The Disciples’ Inquiry

Introduction

After receiving John the Baptist’s witness, the priests and Levites presumably return to Jerusalem to report their findings to the Pharisees. The primary audience for John’s witness now shifts to His disciples.

Day Three

The Apostle John gives his readers a specific time line and setting, Again the next day (Τῇ ἐπαύριον), meaning the third day, John was standing with two of his disciples (John 1:35)

1:36 And when he saw Jesus passing by, he said, “Look the Lamb of God!”

1:37 So the two disciples heard him say this, and they followed Jesus.

(John 1:36 thru 1:37)

Though the proclamation remains the same, the differences in the responses to John’s witness by the priests and Levites as opposed to the Baptist’s disciples mark the beginning of a fork in the road between Yeshua’s ministry and John’s ministry and between the Judean authorities and Yeshua’s disciples. Yeshua notices John’s disciples following him:

1:38 “What are you looking for?” And they said to Him. “Rabbi” (which is translated Teacher), “Where are you staying?”

1:39 “Come and see.” He told them. They went and saw where He was staying , and they stayed with Him that day. It was about ten a.m.

(John 1:38 thru 1:39)

John’s disciples depart him in order to stay with Yeshua while those sent to investigate by the Pharisees return and report to the leadership of Israel. Coming and seeing the Christ, the Son of God, does not guarantee faith or even a continued investigation of Him as the Christ, the Son of God.

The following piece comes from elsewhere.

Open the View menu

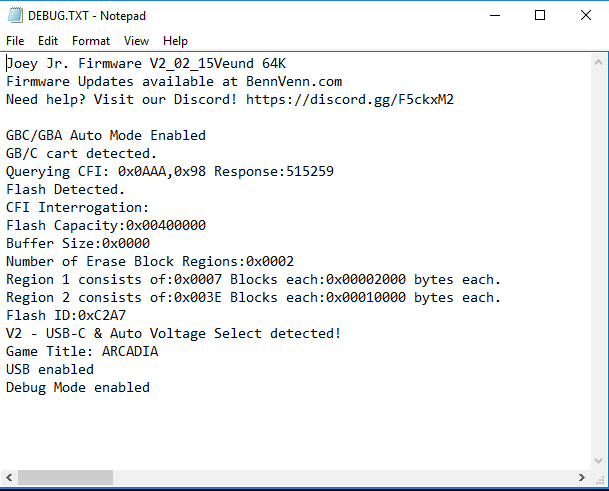pos(136,41)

In verse 38, the Apostle John includes the parenthetical remark Rabbi (which is translated Teacher); Yeshua was not at that time leading a synagogue or serving in any official capacity within the existing leadership of Israel; He was simply understood as a teacher. Yeshua extends His invitation to come and see ostensive to answer where He was staying, but more importantly to invite them to tabernacle or dwell with Him for the remainder of the day.[51] During that time, Andrew becomes convinced that Yeshua is the Messiah, and seeks out his brother Peter:

1:41 “We have found the Messiah!” (Which is translated Christ).

1:42 And he brought him to Jesus. When Jesus saw him, He said, “You are Simon, Son of Jonah. You shall be called Cephas.” (John 1:41 thru 1:42)

The expression, “leading someone to Christ,” means bringing someone to Yeshua and allowing Yeshua to convince him of who He is as the Christ, the Son of God; only God knows who this someone is and the supernatural gifting in Christ that awaits him as a believer.

Day Four

The timeline moves forward to day four: The next day (Τῇ ἐπαύριον) Jesus decided to leave for Galilee (John 1:43) and commands Philip: “Follow Me” (John 1:43). As a believer, Philip follows Yeshua and along the way seizes the opportunity to share good news with Nathanael: “We have found the One of whom Moses in the Law—and also the Prophets—wrote: Jesus the son of Joseph from Nazareth” (John 1:45)! Philip’s witness reveals the content of Yeshua’s witness to him. When Nathanael responds, “Can anything good come out of Nazareth,” Philip answers with the words he has heard from His Messiah, “Come and see” (John 1:46 and 1:39)! When Yeshua reveals his miraculous knowledge: “Before Philip called you, when you were under the fig tree, I saw you” (John 1:48) Nathanael believes in Him, “Rabbi, You are the Son of God! You are the King of Israel” (John 1:49)! The title the King of Israel is fit only for the Christ.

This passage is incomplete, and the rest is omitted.